2. The method for digitally mapping old buildings based on air-ground collaborative point cloud fusion as described in claim 1, characterized in that, The interface perspective synchronization mechanism performs multi-view segmentation of the target spatiotemporal fusion data based on a sliding time axis according to the unified coordinate system of the spatiotemporal synchronization mechanism. The segmented perspectives include UAV view, ground robot view, and fused view. The sliding time axis is used for perspective synchronization backtracking. The point cloud curvature similarity of the target spatiotemporal fusion data after perspective synchronization backtracking is the same.

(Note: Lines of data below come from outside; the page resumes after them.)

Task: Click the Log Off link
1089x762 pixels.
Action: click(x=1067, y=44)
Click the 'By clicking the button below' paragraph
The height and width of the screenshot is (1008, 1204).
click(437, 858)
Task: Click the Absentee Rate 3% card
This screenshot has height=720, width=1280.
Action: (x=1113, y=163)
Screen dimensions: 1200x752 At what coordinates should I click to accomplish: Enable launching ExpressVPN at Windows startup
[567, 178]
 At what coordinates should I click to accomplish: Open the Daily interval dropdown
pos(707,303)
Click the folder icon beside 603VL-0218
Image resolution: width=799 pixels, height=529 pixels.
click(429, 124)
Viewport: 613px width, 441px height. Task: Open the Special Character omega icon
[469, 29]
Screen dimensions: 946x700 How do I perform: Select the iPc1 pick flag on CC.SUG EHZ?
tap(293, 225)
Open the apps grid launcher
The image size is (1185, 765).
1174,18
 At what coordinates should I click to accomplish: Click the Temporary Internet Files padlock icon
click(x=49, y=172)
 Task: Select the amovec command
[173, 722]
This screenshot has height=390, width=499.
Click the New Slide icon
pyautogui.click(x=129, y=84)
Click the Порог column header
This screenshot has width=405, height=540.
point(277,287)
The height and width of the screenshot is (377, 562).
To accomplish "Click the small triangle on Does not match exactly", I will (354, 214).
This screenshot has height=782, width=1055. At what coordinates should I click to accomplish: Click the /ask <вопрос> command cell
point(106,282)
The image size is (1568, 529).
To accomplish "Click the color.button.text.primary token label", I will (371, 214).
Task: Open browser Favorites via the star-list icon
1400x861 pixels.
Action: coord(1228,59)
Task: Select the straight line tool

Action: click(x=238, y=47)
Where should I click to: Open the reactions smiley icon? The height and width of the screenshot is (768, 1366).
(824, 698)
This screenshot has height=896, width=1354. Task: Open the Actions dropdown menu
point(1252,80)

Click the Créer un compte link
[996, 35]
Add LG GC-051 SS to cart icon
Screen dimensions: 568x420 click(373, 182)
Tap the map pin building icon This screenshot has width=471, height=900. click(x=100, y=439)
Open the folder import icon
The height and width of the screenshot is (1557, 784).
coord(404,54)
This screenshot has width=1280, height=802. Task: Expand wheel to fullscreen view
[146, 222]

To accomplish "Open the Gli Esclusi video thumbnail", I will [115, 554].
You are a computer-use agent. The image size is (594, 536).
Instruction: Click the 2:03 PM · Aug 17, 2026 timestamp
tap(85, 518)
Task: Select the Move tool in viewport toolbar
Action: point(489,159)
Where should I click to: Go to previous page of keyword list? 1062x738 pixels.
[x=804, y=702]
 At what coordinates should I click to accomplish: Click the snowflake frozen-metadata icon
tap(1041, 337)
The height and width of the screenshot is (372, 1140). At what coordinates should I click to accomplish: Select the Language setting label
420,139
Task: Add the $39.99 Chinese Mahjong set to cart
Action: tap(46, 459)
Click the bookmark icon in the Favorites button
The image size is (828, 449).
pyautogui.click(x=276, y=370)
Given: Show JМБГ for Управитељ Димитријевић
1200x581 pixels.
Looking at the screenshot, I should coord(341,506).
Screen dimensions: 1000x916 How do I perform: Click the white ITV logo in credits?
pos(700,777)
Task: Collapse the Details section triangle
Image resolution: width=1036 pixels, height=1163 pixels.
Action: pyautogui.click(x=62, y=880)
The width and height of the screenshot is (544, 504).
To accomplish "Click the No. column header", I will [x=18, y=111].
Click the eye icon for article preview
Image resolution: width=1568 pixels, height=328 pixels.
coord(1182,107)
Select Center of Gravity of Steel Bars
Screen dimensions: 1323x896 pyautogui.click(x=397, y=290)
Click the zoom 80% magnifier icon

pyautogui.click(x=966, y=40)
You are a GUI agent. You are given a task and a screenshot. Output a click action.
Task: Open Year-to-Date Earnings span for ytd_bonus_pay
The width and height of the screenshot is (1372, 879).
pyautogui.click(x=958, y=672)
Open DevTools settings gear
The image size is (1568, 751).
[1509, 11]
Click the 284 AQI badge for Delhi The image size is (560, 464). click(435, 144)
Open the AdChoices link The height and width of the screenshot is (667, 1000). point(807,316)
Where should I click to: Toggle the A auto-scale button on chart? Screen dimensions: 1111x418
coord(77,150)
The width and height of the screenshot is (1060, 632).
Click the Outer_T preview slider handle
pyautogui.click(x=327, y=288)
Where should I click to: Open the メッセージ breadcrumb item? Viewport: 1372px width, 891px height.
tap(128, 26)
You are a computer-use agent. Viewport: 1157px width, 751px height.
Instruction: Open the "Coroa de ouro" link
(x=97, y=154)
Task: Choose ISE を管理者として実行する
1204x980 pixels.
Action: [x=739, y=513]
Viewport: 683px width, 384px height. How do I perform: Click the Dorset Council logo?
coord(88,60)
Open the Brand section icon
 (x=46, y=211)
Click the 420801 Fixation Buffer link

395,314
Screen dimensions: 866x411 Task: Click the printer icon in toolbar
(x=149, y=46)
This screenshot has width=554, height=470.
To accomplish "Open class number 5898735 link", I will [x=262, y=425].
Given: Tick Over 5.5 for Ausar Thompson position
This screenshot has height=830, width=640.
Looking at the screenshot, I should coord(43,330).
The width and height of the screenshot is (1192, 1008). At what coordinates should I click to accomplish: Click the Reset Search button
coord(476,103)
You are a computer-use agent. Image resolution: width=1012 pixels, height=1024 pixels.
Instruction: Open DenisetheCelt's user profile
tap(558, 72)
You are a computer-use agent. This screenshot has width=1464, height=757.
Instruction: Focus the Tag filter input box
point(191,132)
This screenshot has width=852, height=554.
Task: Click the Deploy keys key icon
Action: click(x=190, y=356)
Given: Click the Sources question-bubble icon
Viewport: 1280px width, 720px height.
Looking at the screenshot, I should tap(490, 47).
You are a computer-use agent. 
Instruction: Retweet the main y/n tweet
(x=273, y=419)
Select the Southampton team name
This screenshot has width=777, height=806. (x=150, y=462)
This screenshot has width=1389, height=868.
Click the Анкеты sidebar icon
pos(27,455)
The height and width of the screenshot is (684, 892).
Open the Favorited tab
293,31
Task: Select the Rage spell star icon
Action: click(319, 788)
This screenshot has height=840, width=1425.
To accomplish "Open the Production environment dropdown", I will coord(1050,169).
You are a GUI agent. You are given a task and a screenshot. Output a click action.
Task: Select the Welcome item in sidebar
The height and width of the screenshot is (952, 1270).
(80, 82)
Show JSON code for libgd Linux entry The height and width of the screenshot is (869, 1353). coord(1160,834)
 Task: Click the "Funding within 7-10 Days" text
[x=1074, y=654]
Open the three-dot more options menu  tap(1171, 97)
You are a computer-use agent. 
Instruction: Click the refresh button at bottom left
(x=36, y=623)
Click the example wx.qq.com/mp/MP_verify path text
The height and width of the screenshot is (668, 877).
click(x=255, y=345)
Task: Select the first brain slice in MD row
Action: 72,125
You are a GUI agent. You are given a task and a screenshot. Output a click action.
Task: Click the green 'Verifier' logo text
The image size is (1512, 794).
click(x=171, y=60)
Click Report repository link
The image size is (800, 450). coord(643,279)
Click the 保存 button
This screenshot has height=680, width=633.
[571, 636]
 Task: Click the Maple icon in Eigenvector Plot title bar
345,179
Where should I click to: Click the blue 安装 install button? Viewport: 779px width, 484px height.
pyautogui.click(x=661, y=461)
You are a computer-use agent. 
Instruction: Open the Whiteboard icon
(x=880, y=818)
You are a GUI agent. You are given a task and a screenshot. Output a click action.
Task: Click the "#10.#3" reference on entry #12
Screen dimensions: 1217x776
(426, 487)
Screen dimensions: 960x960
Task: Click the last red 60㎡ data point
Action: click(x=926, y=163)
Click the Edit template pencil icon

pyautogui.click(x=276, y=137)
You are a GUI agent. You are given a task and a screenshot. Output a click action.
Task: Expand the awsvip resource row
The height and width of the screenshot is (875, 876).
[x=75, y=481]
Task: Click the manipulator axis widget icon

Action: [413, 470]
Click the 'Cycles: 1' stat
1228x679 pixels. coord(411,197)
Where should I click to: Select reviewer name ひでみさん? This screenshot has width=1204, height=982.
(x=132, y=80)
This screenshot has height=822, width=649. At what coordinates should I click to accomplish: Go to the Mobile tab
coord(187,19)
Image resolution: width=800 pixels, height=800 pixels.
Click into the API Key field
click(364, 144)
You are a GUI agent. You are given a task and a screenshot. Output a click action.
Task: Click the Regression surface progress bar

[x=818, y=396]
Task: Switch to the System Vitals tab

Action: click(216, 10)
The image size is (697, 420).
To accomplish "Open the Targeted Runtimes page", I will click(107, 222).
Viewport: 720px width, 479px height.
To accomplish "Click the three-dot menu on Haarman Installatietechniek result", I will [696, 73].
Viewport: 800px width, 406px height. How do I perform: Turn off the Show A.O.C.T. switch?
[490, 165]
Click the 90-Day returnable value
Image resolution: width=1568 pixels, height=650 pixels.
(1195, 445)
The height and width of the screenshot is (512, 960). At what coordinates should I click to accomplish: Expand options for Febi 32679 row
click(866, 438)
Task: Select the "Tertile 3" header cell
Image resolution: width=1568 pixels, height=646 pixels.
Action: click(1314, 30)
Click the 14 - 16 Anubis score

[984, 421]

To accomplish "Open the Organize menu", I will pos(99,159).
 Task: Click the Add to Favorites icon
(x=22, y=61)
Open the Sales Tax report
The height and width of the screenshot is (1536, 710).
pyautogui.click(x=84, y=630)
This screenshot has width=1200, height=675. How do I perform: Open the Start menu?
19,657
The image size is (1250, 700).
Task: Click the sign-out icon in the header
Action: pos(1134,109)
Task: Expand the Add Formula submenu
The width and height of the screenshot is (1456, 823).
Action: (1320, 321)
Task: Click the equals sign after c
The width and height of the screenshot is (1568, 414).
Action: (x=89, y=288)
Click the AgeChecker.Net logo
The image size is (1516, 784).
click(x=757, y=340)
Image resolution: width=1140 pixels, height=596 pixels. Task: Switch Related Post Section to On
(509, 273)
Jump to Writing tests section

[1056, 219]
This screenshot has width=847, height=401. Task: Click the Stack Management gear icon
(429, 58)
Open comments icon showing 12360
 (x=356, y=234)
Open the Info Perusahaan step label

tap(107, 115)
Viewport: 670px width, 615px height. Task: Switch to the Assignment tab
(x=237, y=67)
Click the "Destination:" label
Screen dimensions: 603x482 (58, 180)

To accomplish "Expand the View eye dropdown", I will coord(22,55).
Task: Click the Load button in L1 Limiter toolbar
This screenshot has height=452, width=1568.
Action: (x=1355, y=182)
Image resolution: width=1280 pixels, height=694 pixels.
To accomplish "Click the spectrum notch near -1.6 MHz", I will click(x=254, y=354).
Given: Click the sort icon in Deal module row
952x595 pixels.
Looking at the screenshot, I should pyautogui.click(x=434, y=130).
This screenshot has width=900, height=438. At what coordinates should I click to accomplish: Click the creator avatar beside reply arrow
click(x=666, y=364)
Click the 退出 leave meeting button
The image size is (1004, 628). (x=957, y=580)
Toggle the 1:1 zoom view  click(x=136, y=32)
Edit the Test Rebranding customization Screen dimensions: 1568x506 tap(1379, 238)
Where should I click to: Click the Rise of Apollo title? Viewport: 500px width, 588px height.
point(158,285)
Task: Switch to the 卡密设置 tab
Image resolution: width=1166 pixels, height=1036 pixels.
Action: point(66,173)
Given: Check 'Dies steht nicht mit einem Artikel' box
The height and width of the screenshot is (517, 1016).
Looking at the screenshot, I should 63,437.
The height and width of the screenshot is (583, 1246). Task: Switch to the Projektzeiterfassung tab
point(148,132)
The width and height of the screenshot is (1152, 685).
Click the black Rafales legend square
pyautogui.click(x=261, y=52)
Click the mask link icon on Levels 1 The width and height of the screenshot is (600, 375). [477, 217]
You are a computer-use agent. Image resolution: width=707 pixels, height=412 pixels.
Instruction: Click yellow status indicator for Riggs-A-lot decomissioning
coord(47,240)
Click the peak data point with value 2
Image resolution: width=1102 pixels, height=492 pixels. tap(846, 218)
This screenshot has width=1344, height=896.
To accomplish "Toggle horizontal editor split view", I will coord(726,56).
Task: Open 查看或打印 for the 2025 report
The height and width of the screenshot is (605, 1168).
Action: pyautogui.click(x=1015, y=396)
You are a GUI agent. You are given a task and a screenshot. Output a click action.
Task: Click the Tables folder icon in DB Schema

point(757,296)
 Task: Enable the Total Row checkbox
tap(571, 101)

3. The method for digitally mapping old buildings based on air-ground collaborative point cloud fusion as described in claim 1, characterized in that, The process of fusing blind spot compensation data into spatiotemporal fusion data includes: Determine the overlapping area of the blind zone edge based on the host device and slave device; Extract the spatiotemporally aligned coordinates of the overlapping boundary regions that overlap with the blind zone edge in the top and bottom point cloud data on a unified coordinate system; Based on the coordinates of the overlapping boundary, the spatiotemporal fusion data of the blind zone compensation data and the overlapping area of the blind zone edge are bidirectionally projected to determine whether there are any anomalies in the compensation data; when the compensation data is anomaly, the texture feature parameters of the bidirectional projection are different.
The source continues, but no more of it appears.